Exercise aim -> Range to reproduce from the entries below: the line with "You are a computer-use", the line with "Instruction: Click the", and every line in between. Give them exactly and give nothing else.

Study material ->
________

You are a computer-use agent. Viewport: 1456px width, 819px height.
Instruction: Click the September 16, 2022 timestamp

________

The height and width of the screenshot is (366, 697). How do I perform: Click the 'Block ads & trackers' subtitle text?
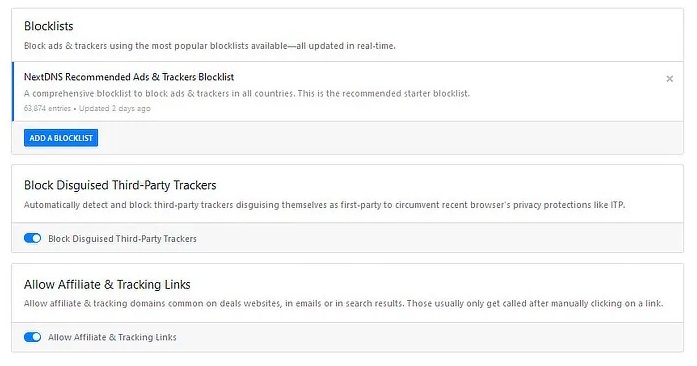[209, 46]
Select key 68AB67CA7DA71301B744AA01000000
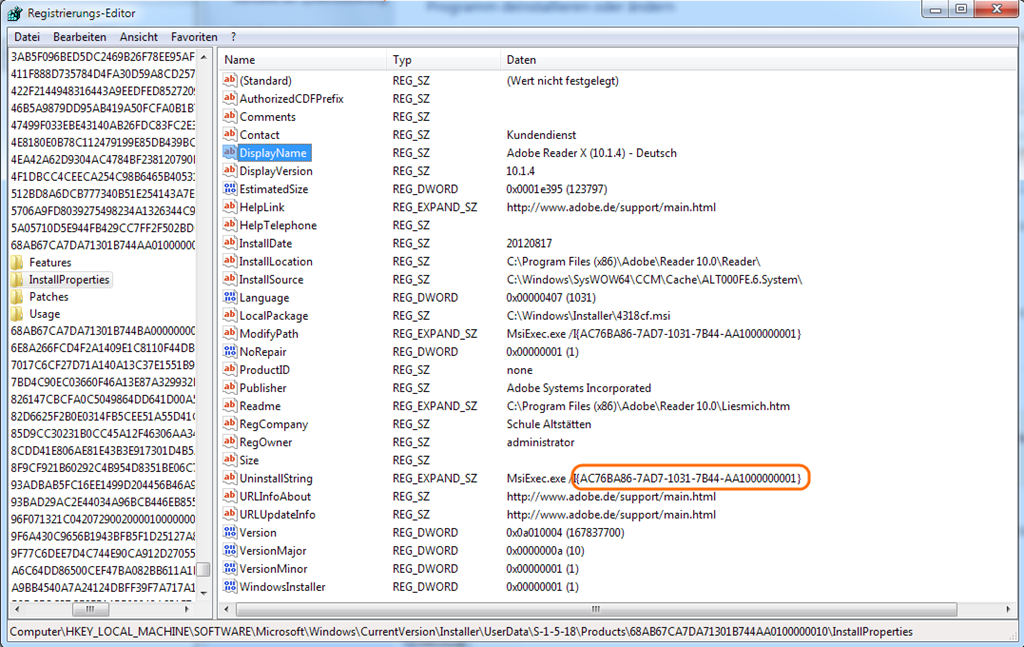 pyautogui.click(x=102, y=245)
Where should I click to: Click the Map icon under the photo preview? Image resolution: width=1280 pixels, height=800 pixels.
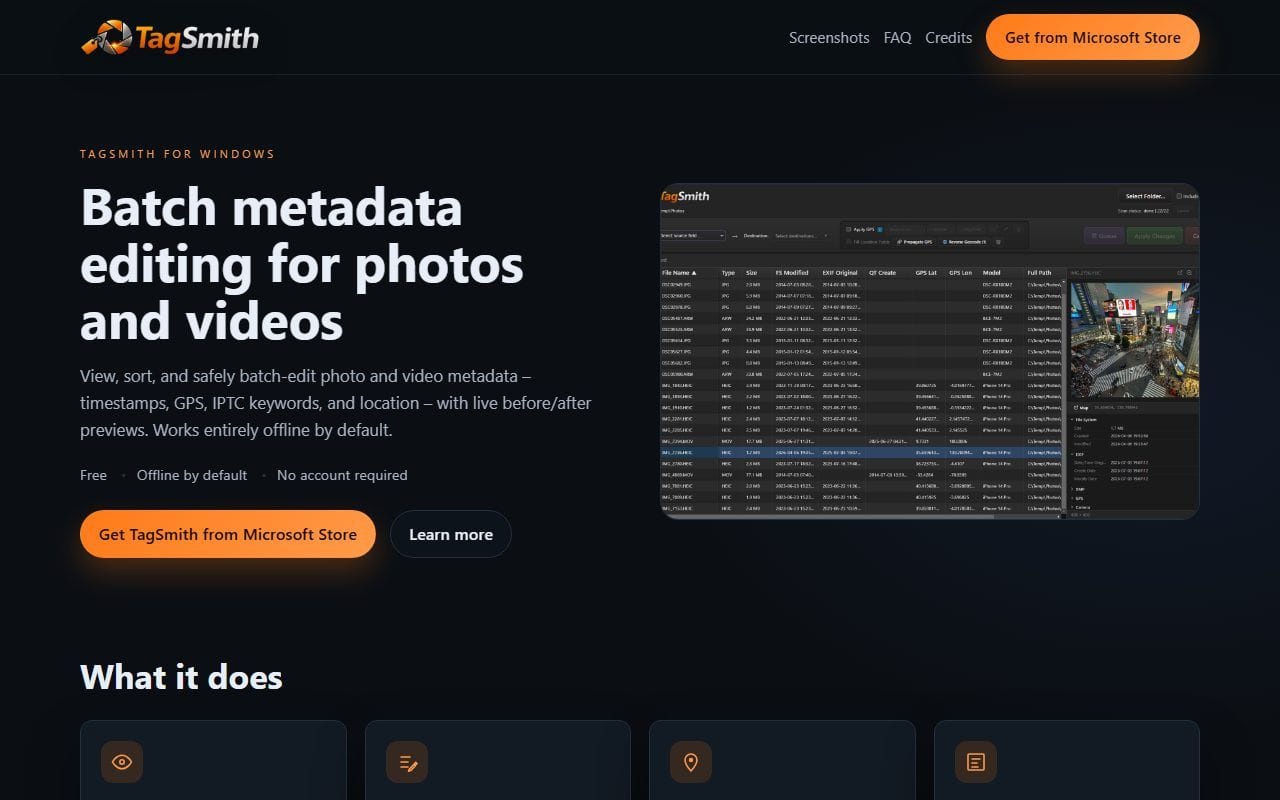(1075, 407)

________

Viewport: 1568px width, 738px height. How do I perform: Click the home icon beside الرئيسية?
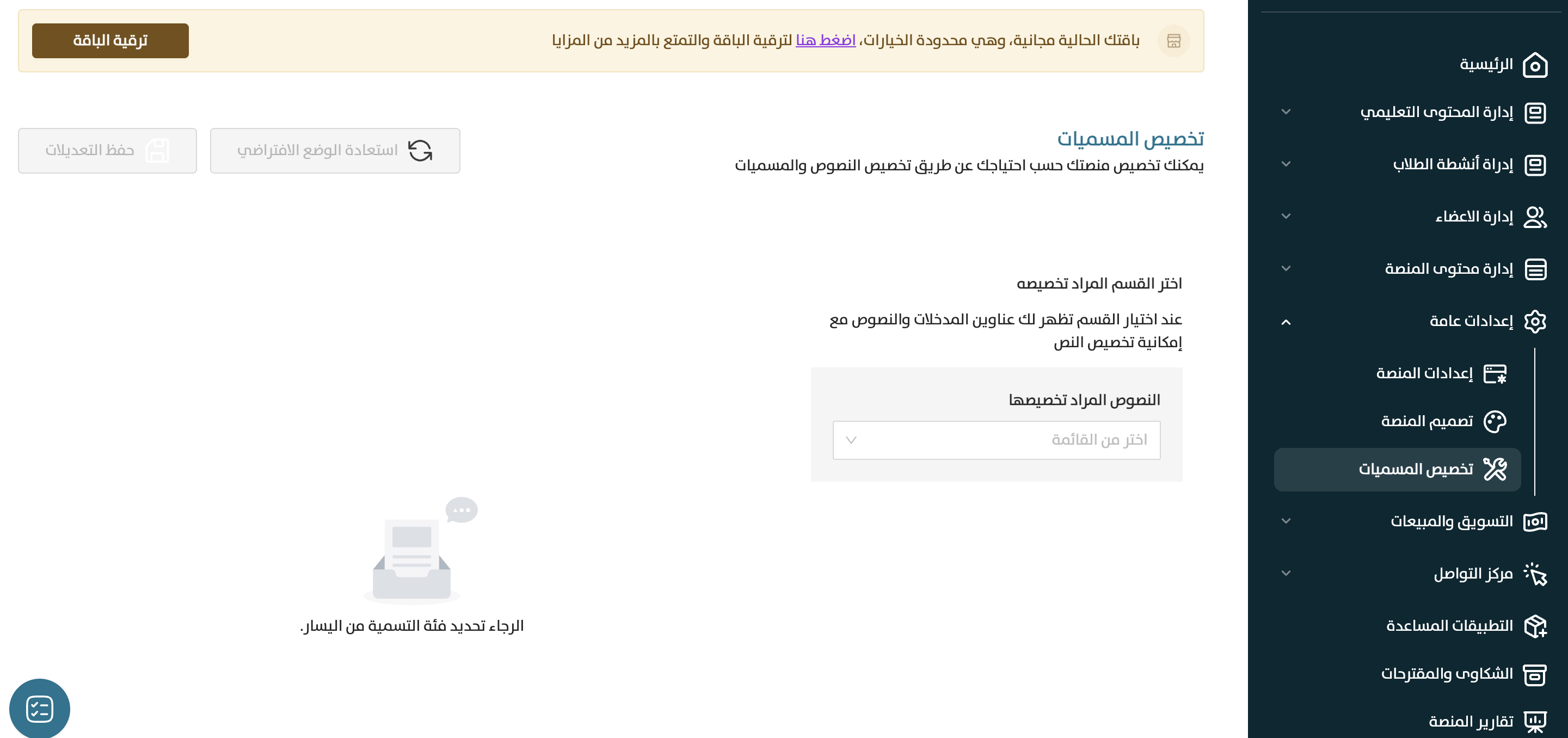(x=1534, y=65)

________

Reply to the task ->
You are a computer-use agent. Viewport: 1456px width, 819px height.
Instruction: Click the September 16, 2022 timestamp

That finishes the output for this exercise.